死んで花実が咲くものと

2|18

ここから3か月の間に、CPCという会議を3回やることになった。それぞれ、剖検、すなわち病理解剖の結果を報告する。

ひとりはがん。ふたりはがんではない病気で、亡くなった。

病理解剖は、主治医や患者が病と歩むにあたってなにか「解せないこと」があったときに施行される。病名がつかなかったとか。治療がまったく効かなかったとか。なぜこんな結末を迎えたのかと患者もその家族も医者もみんなで首をひねっているようなケース。

そこに病理解剖という奥の手を加えて、すべてが白日のもとにさらされるかというと、そんなに甘くはない。でも、たまに、生前では気づくことができなかったであろう考え方にたどり着くこともある。

たまに、だ。いつもではない。

ただ今回CPCに持っていく症例は、3例とも、「解剖をしなければわからなかった。解剖をしたからわかった」というものだ。

解剖をしたからこそ解けた謎を、主治医チームのスタッフや研修医たちの前で提示し、病理解剖の結果をふまえて報告する。

解剖をして何かがわかったからなんだというんだ、とっくに手遅れじゃないか、と考える人もいる。

たしかに患者の死をひっくりかえすことはできない。

でも、詳しくは書けないし書く気もないのだけれど、この3名の患者の生と死を丁寧に解析することで、たくさんの人がこれからぶち当たるであろう困難への「対策」をつくれる。世界のどこかで似たような困難が起こったときに、私たちの患者の経験を活かすことができる。

それは手遅れではない。だからやる価値がある。

……でも、患者の死そのものをひっくりかえせるわけではない。まあ、なんというか、全開の笑顔で取り組むような仕事ではないと思う。

「なにがモチベーションなんだ」と問われることがある。「どうして患者を治せるわけでもない仕事につくんだ」、「治療しない医者なんておもしろいのか」、「患者から感謝されない仕事はつらくないのか」。
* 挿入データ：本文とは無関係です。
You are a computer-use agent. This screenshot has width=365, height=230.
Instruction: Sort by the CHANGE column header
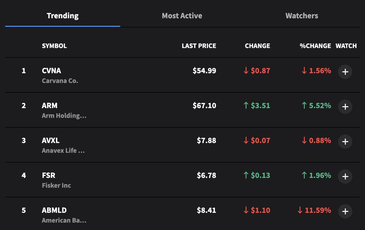click(x=257, y=46)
多様性の世の中と誰もがいうが、病理医の多様さはふしぎがられることのほうが多い。

病気をしらべ、名付け、分類をし、手遅れの解析。たしかにへんな仕事だ。

でもなあ。

「死んだらそれまで」の価値観ばかりで生きていたらしんどいだろう。

主治医や患者はそれでもいいけれど、どこかには、「死んでもまだ先がある」という姿勢でいる関係者がひとりくらいいてもいいんじゃないかと思うがな。